■ **Records supplied**:

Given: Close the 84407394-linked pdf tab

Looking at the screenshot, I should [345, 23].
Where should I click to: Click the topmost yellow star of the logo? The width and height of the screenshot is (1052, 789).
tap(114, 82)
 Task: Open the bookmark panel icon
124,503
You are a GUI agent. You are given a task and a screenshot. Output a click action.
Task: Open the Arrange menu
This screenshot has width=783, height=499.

■ **Exercise details**:
Set out, exactly as written, the lines from the line with "Task: Open the Arrange menu" to the last line of the records, inclusive, and only those lines.

■ **Finished exercise**:
Task: Open the Arrange menu
This screenshot has width=783, height=499.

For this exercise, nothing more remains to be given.